**EXERCISE REQUIREMENTS**: Your answer must consist of exactly the lines below, starting with the line with "320x196 pixels." and going on through the line with "Click the DVelop", and nothing else.
=====
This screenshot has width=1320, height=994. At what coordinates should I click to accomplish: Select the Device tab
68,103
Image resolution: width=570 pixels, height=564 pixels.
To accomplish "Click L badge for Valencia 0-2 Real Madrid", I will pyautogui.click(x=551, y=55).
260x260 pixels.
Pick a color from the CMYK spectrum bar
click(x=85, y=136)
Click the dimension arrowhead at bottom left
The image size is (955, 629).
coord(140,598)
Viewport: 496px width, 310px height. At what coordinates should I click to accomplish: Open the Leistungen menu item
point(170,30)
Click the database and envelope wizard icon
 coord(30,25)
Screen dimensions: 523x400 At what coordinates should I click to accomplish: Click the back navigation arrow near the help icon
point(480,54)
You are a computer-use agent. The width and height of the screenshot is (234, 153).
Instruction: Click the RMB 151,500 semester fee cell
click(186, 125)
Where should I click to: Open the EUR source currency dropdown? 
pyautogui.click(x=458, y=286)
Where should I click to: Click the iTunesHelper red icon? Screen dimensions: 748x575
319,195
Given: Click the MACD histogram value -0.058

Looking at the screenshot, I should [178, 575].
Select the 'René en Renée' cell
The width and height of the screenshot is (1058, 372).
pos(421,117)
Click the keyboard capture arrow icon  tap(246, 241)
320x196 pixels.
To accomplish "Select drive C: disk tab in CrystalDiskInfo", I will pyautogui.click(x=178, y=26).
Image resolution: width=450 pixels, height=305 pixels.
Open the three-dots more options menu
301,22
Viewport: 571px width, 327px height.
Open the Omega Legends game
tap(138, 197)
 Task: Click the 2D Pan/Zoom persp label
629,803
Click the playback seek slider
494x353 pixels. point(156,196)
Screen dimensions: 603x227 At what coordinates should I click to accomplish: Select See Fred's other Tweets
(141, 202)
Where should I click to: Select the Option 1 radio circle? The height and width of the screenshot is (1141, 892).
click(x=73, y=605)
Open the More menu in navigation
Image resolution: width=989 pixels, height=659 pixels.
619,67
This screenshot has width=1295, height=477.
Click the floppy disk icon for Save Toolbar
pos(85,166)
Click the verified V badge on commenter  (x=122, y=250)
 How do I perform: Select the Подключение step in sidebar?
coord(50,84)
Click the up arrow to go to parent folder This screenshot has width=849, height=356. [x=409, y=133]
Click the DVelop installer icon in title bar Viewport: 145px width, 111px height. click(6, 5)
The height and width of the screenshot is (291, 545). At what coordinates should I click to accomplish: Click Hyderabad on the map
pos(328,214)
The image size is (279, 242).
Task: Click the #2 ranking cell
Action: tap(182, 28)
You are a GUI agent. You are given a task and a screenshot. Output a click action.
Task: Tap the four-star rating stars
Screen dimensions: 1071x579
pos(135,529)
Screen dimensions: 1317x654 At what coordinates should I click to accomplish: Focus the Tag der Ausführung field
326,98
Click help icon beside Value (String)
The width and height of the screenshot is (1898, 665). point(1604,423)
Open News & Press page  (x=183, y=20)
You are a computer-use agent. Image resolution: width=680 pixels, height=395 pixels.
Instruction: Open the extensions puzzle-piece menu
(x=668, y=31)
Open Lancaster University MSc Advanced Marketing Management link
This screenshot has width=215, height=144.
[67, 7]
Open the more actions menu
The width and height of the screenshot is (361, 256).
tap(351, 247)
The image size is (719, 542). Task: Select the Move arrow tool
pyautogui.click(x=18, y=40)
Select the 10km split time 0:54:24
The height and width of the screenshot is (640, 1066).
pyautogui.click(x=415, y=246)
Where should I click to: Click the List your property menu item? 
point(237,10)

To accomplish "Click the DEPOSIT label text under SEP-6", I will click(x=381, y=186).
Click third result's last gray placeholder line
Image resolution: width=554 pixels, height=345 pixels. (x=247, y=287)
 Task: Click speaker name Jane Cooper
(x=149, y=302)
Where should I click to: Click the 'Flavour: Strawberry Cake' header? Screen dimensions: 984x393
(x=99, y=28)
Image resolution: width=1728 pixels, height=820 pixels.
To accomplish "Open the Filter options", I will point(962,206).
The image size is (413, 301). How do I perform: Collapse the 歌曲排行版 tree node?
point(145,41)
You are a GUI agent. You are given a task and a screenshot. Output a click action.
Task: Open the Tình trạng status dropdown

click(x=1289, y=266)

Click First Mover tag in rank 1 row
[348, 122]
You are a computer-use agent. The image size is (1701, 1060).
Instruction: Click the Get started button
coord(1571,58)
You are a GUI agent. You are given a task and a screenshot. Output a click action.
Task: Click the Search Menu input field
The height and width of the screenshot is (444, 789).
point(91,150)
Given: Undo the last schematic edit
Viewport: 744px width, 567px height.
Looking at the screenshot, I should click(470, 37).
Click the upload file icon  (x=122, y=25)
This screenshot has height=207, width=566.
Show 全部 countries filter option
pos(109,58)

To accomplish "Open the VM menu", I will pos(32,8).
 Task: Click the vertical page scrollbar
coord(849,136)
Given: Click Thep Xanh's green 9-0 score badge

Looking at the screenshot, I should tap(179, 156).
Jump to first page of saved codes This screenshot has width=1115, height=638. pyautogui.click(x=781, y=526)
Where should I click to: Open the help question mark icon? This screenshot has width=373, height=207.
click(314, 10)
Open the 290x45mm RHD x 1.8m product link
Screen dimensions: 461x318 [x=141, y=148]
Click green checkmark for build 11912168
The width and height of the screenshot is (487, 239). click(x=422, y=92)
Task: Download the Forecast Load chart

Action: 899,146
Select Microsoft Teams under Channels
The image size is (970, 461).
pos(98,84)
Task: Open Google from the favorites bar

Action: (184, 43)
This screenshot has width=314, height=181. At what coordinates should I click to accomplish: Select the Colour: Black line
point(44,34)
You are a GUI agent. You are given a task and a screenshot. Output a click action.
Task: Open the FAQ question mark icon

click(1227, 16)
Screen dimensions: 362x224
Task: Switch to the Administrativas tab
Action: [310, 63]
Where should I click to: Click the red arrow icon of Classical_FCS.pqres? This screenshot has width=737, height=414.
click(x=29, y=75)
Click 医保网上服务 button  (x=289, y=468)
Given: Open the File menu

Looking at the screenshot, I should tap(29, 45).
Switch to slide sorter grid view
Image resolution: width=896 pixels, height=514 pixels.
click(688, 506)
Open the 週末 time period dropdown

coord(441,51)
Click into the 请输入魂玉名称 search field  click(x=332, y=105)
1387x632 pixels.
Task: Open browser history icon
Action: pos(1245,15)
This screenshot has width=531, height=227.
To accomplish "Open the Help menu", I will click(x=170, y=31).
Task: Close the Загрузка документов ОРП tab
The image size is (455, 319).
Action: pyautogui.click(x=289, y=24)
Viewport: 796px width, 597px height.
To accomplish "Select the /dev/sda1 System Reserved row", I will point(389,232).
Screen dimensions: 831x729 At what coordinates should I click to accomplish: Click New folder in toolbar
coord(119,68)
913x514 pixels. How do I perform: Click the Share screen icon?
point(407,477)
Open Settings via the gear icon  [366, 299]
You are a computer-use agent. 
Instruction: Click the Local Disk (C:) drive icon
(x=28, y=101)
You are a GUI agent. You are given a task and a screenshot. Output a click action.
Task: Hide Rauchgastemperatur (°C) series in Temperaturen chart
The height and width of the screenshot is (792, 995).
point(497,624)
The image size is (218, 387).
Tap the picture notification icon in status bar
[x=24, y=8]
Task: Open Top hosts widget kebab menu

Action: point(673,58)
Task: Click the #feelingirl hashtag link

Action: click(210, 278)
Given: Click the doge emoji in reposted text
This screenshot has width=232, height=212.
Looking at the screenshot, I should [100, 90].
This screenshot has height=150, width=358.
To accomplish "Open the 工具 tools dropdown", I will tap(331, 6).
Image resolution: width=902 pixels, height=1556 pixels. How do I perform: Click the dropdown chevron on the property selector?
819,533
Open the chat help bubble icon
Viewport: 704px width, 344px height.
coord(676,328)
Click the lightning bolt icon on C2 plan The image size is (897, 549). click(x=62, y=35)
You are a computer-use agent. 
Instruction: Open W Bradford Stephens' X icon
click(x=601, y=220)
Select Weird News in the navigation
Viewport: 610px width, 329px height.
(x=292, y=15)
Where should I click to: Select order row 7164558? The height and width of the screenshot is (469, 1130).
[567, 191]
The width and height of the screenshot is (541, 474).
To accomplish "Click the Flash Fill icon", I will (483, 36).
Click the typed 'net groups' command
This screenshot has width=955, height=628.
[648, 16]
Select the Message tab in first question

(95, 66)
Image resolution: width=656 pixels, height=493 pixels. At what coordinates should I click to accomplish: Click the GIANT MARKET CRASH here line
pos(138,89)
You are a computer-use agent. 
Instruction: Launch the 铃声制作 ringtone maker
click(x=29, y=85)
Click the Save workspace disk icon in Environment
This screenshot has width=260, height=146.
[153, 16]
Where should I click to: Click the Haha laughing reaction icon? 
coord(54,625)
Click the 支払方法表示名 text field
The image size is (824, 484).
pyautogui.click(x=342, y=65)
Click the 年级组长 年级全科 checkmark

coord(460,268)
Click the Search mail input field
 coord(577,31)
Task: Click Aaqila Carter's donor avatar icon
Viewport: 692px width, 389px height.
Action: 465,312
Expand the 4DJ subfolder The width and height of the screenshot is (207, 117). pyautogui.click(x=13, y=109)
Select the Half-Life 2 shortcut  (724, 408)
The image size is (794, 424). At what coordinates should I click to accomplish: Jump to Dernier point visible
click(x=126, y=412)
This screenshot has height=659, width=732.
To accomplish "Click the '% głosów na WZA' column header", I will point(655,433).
=====
**ANSWER BOX**:
320x196 pixels.
To accomplish "Select drive C: disk tab in CrystalDiskInfo", I will pyautogui.click(x=178, y=26).
Image resolution: width=450 pixels, height=305 pixels.
Open the three-dots more options menu
301,22
Viewport: 571px width, 327px height.
Open the Omega Legends game
tap(138, 197)
 Task: Click the 2D Pan/Zoom persp label
629,803
Click the playback seek slider
494x353 pixels. point(156,196)
Screen dimensions: 603x227 At what coordinates should I click to accomplish: Select See Fred's other Tweets
(141, 202)
Where should I click to: Select the Option 1 radio circle? The height and width of the screenshot is (1141, 892).
click(x=73, y=605)
Open the More menu in navigation
Image resolution: width=989 pixels, height=659 pixels.
619,67
This screenshot has width=1295, height=477.
Click the floppy disk icon for Save Toolbar
pos(85,166)
Click the verified V badge on commenter  (x=122, y=250)
 How do I perform: Select the Подключение step in sidebar?
coord(50,84)
Click the up arrow to go to parent folder This screenshot has width=849, height=356. [x=409, y=133]
Click the DVelop installer icon in title bar Viewport: 145px width, 111px height. click(6, 5)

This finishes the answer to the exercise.